Henig writes a journalist's history of the drastic transition in public opinion that in vitro fertilization (IVF) underwent from the heated initial public debates to the time when it became "no longer monstrous... almost mundane" (p. 233). The transition cannot be overstated: a 1969 poll indicated that "more than half of American adults believed... in vitro fertilization, artificial insemination, and surrogate mothering" were "against God's will" and would "encourage promiscuity" (p. 50); the same poll taken in 1978 after the birth of the first IVF baby indicated that sixty percent of adults thought IVF should be available to anyone who wanted it (p. 201). Truly, "for the general public... once baby Louise arrived, the case was closed. The moment she came out so pretty and pink, IVF had proved its worth" (p. 177). Such a volatile change in public opinion is obviously worth studying more closely.
The main strengths of the text are a colorful writing style, facile knowledge of the science of IVF and cloning, and a well-researched history of the characters who pioneered IVF and the times in which they lived. At first glance, there appears to be a major disparity between the attention paid to those aspects and the attention paid to the actual public debates, but Henig's point seems to be that, since the debates dragged on with no clear winner, public acceptance of IVF depended on the initial results of the treatment.

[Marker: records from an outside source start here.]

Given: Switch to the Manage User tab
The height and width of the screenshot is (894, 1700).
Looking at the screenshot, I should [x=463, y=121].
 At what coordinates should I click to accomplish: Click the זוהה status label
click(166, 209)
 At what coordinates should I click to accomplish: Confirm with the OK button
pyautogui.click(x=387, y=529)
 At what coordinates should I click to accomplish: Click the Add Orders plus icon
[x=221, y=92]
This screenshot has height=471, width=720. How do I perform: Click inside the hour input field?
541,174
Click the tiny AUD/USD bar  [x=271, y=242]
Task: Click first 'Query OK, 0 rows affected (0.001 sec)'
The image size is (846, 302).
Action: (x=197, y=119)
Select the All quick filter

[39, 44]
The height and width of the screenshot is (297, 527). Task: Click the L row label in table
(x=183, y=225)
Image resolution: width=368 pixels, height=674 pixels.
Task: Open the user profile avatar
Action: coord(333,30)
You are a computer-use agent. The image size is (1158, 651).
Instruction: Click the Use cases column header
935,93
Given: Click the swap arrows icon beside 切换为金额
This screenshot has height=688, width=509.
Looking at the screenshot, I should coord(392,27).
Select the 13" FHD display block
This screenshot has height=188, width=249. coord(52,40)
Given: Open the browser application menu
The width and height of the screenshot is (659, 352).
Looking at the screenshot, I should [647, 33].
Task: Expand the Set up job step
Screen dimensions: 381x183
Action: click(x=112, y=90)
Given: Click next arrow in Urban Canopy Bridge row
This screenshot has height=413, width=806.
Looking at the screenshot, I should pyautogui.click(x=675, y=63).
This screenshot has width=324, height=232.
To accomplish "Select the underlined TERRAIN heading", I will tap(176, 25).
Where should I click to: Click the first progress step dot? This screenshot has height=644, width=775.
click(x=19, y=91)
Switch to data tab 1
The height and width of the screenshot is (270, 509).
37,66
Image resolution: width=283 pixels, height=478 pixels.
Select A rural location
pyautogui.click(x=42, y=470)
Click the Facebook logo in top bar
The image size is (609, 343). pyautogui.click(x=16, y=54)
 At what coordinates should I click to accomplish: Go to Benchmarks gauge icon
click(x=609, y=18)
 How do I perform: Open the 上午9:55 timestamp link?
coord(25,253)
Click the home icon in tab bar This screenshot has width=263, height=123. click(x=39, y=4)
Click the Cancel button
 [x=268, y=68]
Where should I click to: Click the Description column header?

Since the first baby appeared to be just like any other, IVF appeared to be just like the usual means of procuring children.
If the book illustrates one lesson in vivid detail, it is this: never use the slippery slope argument. It only takes one brave researcher to go ahead with experiments and to discover that your slippery slope was an exaggeration. Your slope is a guess beforehand and an almost certain mistake in hindsight, but it is regrettably easy to understand, to remember, and to retell in public debates. It assumes wrongly that people are logically consistent, that they will follow their own logic to its extreme conclusion, something people only ever do slowly. Most fundamentally, the slippery slope argument misses the point: whether there is something wrong with IVF in itself is an entirely separate question from the possibility that it could be used for a darker purpose sometime in the future. Slippery slope arguments stop just short of articulating the essence or inherent logic of the act in itself.
Henig mentions more thoughtful arguments including, among others, the separation of love from procreation (p. 174), the invasiveness of the technique into the intimacy of married life (p. 175), the question of whether IVF enhances the nature and life God has created (p. 174), the time of ensoulment and the predicament of what to do with unnecessary embryos and mistakes (p. 64, 81, etc.), Ramsey's qualms about the child's inability to consent (p. 71), and C.S. Lewis' fear that we might become petrified in time, no longer advancing as a species (p. 13). However, all of these are passed over quickly without discussion. The one pervasive argument presented against IVF is the slippery slope argument. The only pervasive argument in favor of IVF is the experience, hopes, and dreams of the persons she describes. Without having done my homework, I'm inclined to believe that Henig truly represents the history of the "debate" as witnessed from outside academia.
Henig also offers some interesting asides. For example, she points out that the longer debates continue ambiguously without clear legislative restrictions and without federal funding, the less control over new technology society will have (p. 11). As a rule, private funds come with fewer ethical strings attached. As this trend continues, more becomes normal, even necessary in the minds of some citizens, than might have been the case otherwise. Now, any restrictions at all seem ludicrous to the general public.
I recommend this book highly to anyone wishing a vivid illustration of the problem with slippery slope arguments, the science behind IVF, the history of the general public debate, or who feel compassion for the couples who so desperately want their own children and for the scientists who want to help them. All of this is essential to thoughtful debate on the issue. And, while I have reservations about Henig's too-brief mentions of substantial arguments, even the oversight or unwillingness itself becomes instructive for the purposes of pastoral and cultural research.
Juliana Weber is a graduate of Ave Maria University currently working in Religious Education at a parish in the Archdiocese of Washington. She also holds a BA in Psychology from SUNY-Fredonia.